WHAT NEEDS TO BE DONE: From the line containing "Instruction: Go back to All Settings" to the final line of the entries, copy each line exactly. Pictures stay out.

RECORDS FOR THIS TASK:
_ _ _ _ _

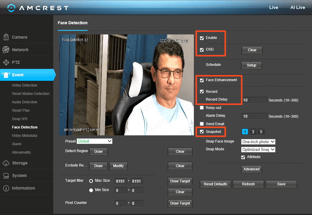Click the Amcrest logo icon
This screenshot has width=312, height=215.
coord(11,8)
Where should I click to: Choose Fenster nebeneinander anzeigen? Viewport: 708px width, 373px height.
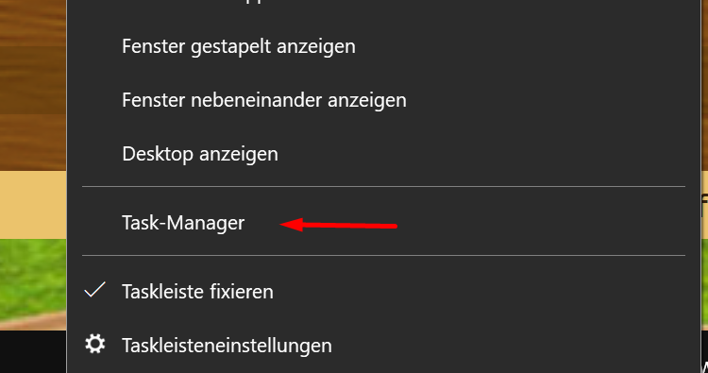click(x=264, y=101)
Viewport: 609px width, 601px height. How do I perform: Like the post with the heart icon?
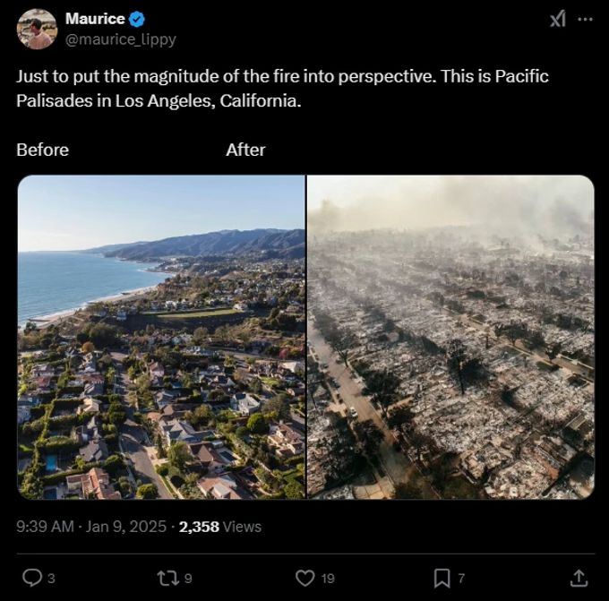(305, 578)
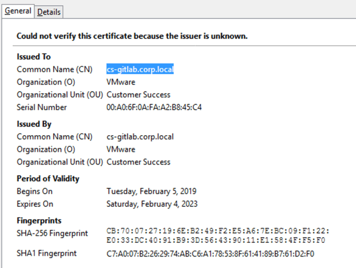Click the SHA1 fingerprint value

click(210, 254)
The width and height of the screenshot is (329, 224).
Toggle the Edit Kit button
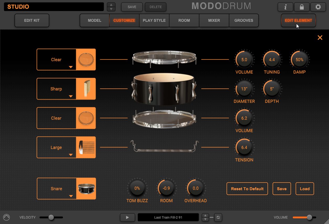pos(32,20)
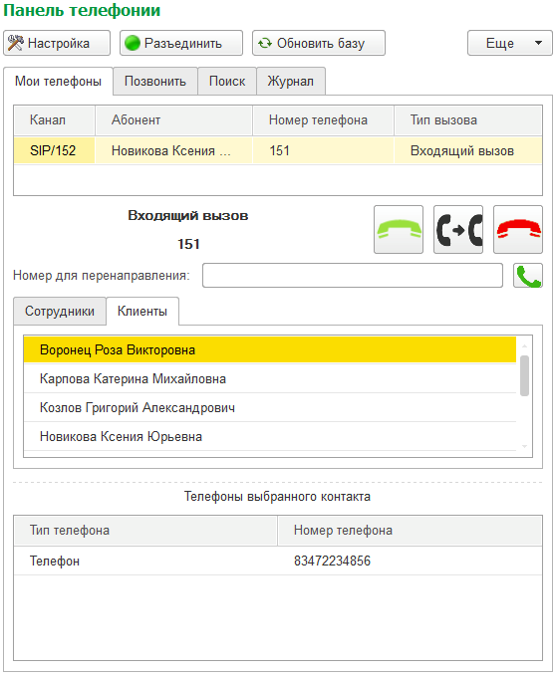556x677 pixels.
Task: Answer call with the green handset icon
Action: pos(398,229)
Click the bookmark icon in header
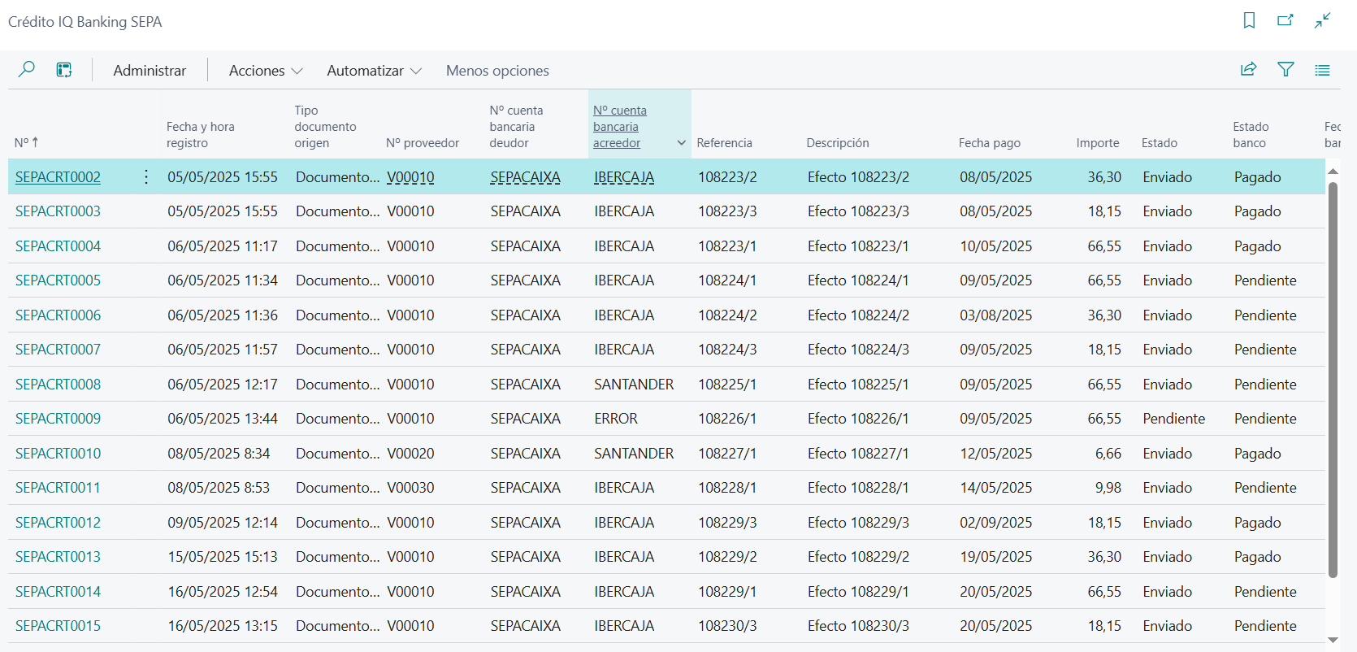Image resolution: width=1357 pixels, height=652 pixels. point(1249,21)
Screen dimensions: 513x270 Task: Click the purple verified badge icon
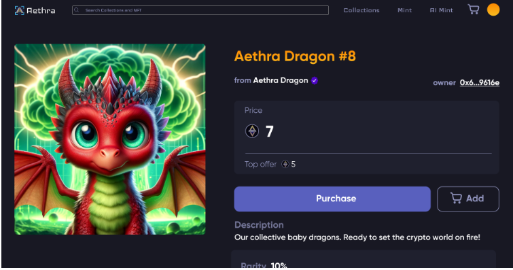tap(315, 81)
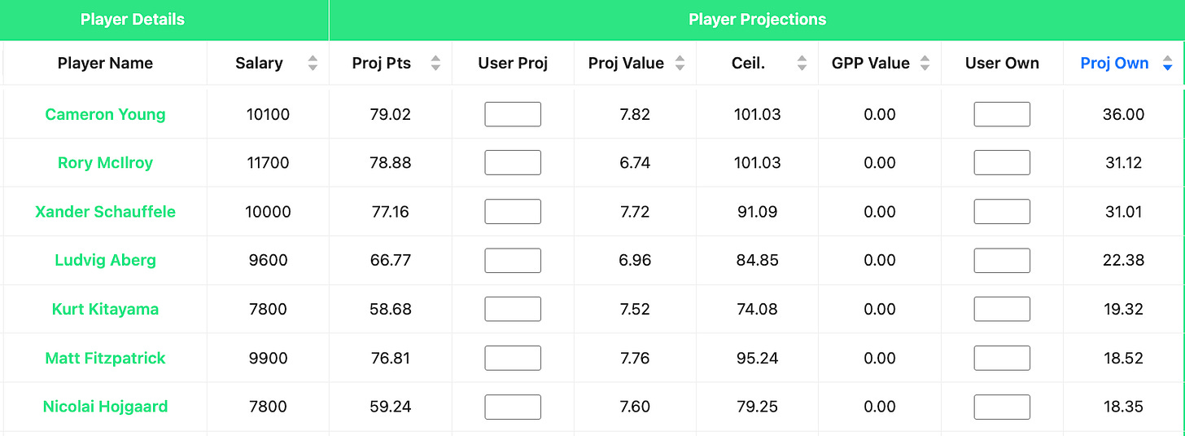The width and height of the screenshot is (1185, 436).
Task: Toggle Proj Own sort direction arrows
Action: 1168,64
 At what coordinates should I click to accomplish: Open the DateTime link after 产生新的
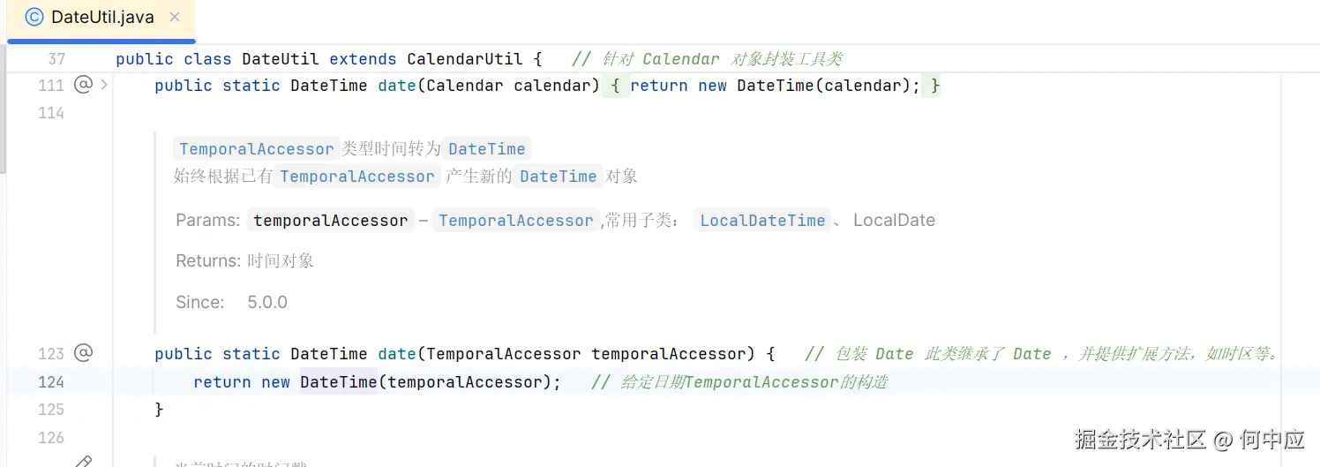click(x=558, y=177)
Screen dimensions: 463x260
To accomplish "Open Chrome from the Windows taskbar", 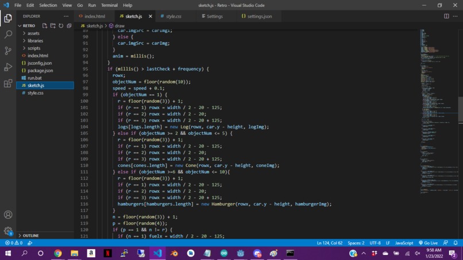I will tap(58, 253).
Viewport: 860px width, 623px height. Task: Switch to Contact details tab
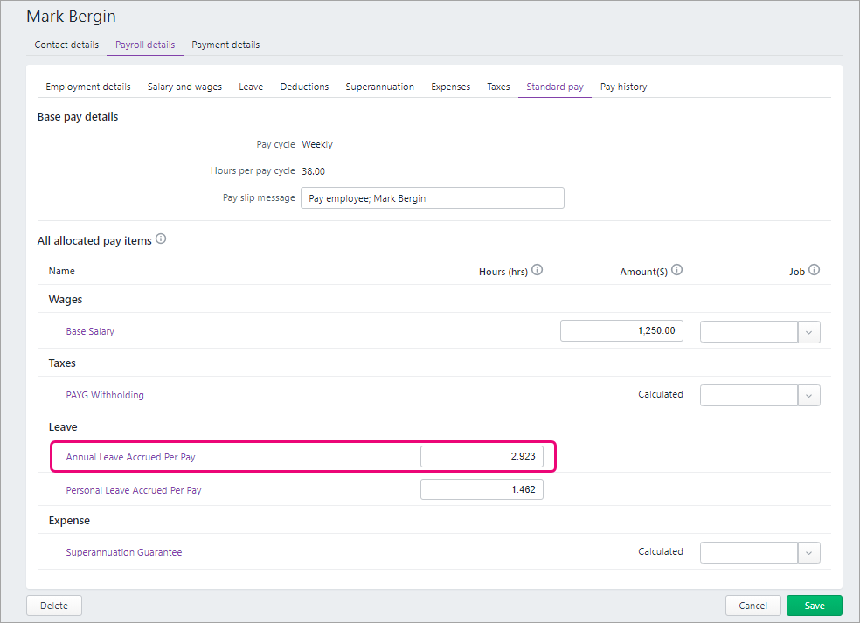tap(66, 45)
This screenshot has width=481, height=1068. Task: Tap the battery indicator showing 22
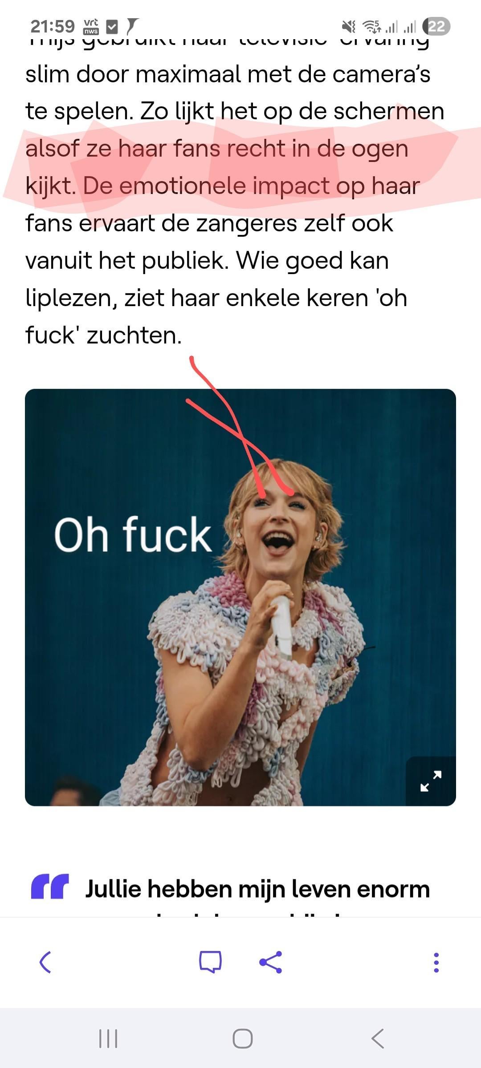[436, 27]

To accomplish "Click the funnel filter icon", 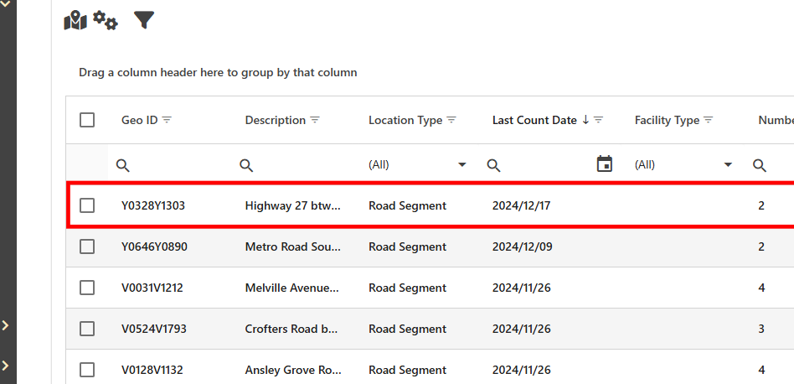I will click(x=144, y=20).
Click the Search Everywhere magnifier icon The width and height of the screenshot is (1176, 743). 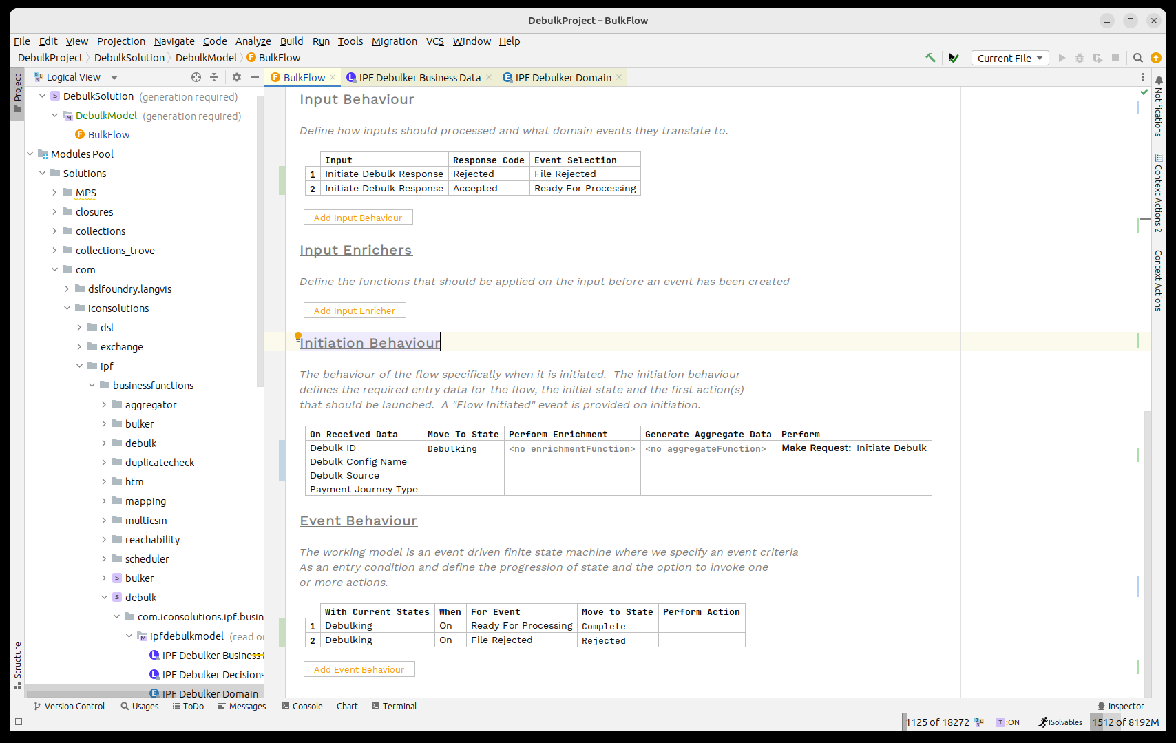coord(1138,58)
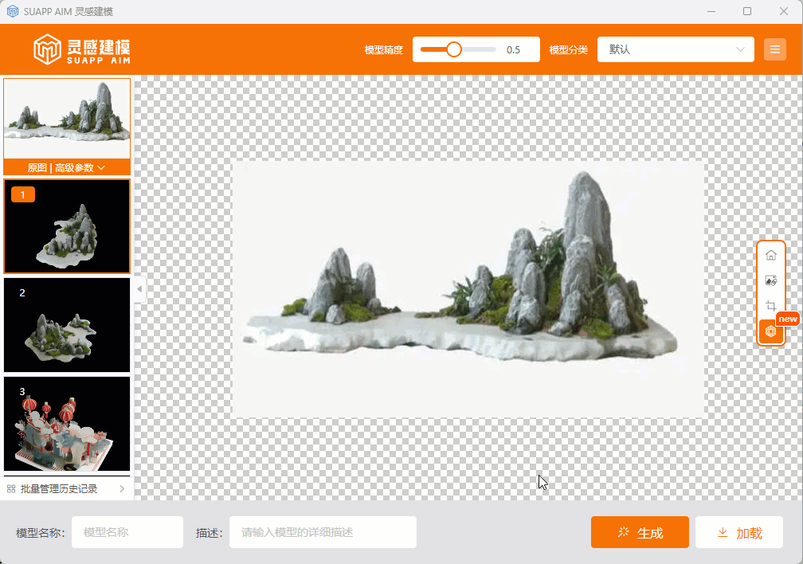Click the orange 3D model icon marked new
Viewport: 803px width, 564px height.
(x=770, y=331)
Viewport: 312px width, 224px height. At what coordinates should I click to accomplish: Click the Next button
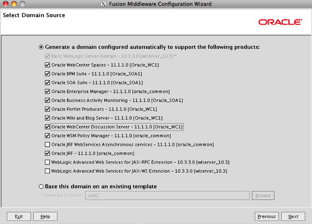point(293,216)
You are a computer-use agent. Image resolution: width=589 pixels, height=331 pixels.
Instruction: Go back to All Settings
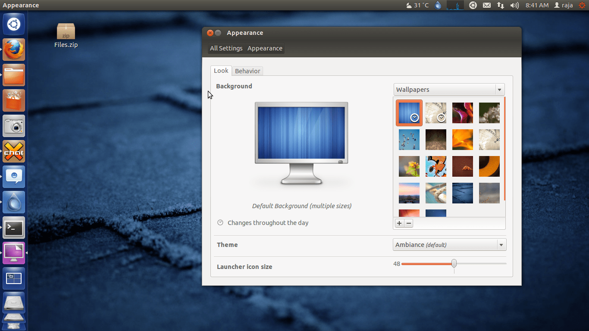click(226, 48)
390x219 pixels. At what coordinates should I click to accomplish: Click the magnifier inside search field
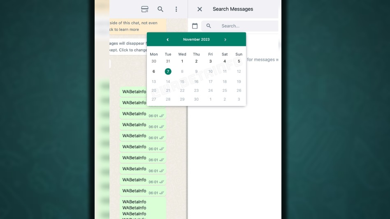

_ _ _ _ _

WRITTEN RESPONSE:
Instruction: Go back to All Settings
click(226, 48)
390x219 pixels. At what coordinates should I click to accomplish: Click the magnifier inside search field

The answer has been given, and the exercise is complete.